What you should do — Turn only the stretch of items from the line containing "The width and height of the screenshot is (672, 526)." through the line containing "tap(364, 613)" into a numbered list, leaving out blank lines.

Extracted records —

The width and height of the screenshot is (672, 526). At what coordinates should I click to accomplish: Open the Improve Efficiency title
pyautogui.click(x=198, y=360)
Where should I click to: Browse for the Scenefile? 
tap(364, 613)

* * *

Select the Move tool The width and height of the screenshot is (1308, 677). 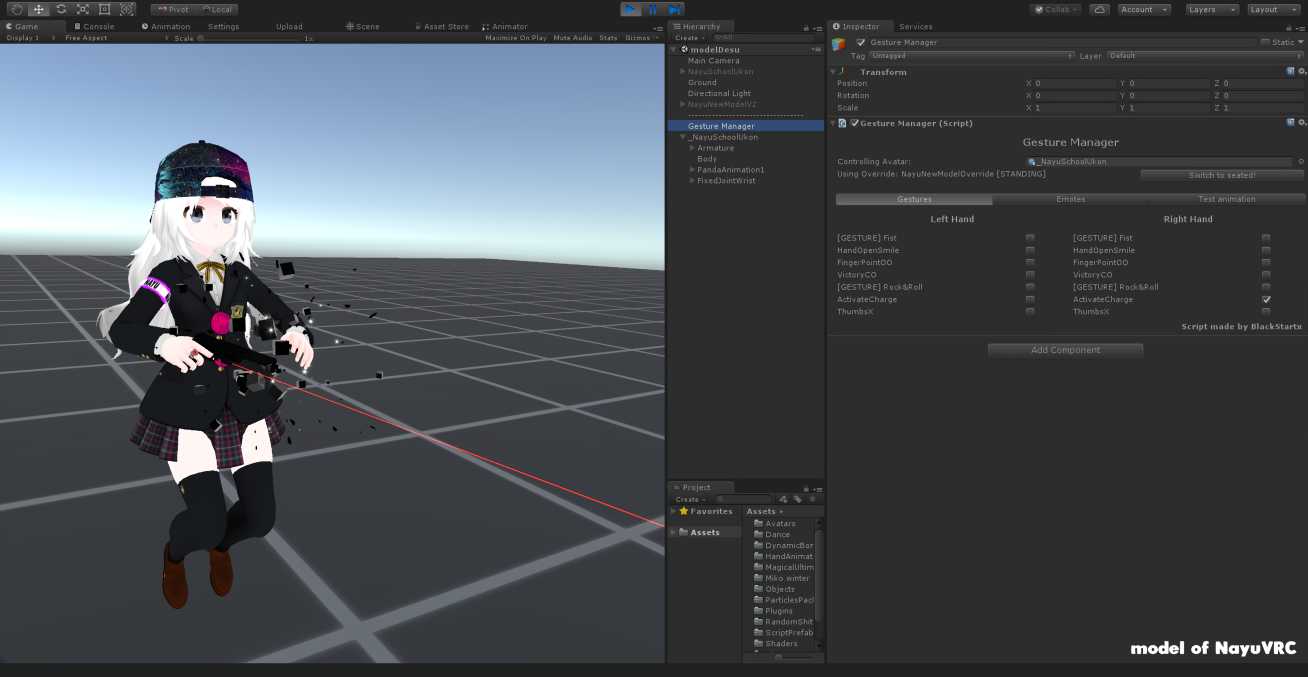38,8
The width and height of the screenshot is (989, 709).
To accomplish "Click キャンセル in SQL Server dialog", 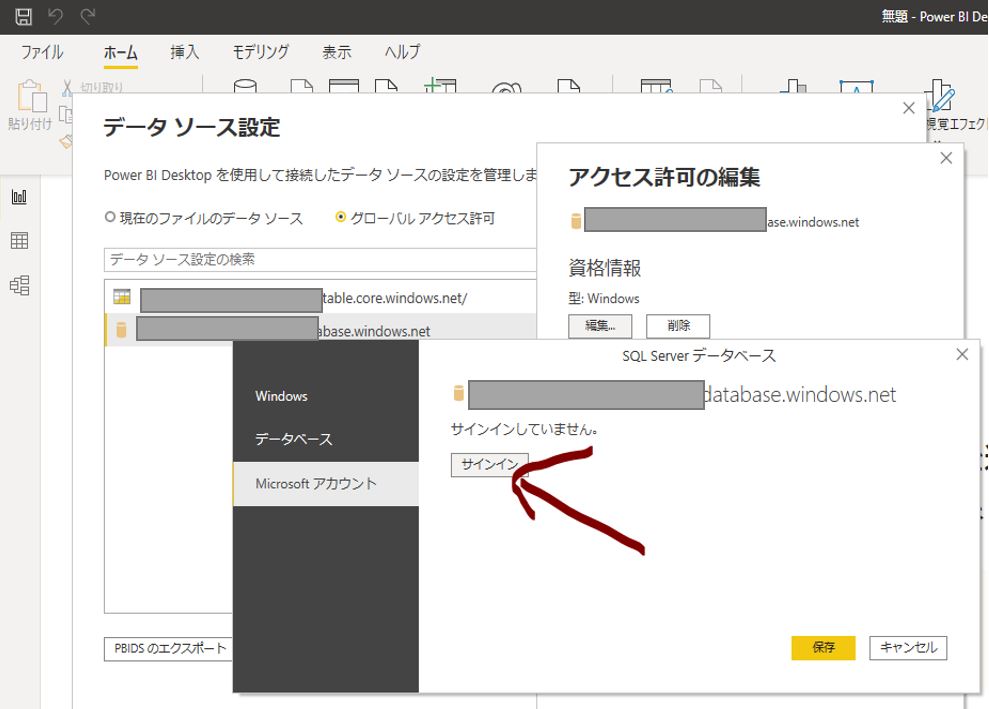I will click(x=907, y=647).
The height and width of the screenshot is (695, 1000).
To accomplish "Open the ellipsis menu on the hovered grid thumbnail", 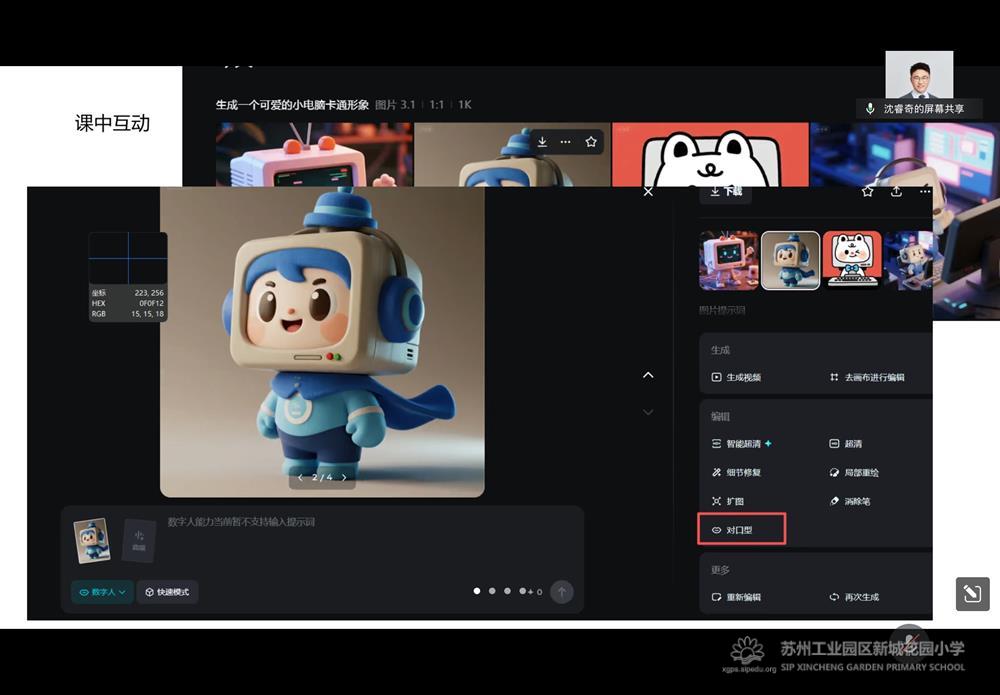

Full response —
1. The width and height of the screenshot is (672, 526). At what coordinates should I click to accomplish: Open the Improve Efficiency title
2. pyautogui.click(x=198, y=360)
3. Where should I click to: Browse for the Scenefile? 
4. tap(364, 613)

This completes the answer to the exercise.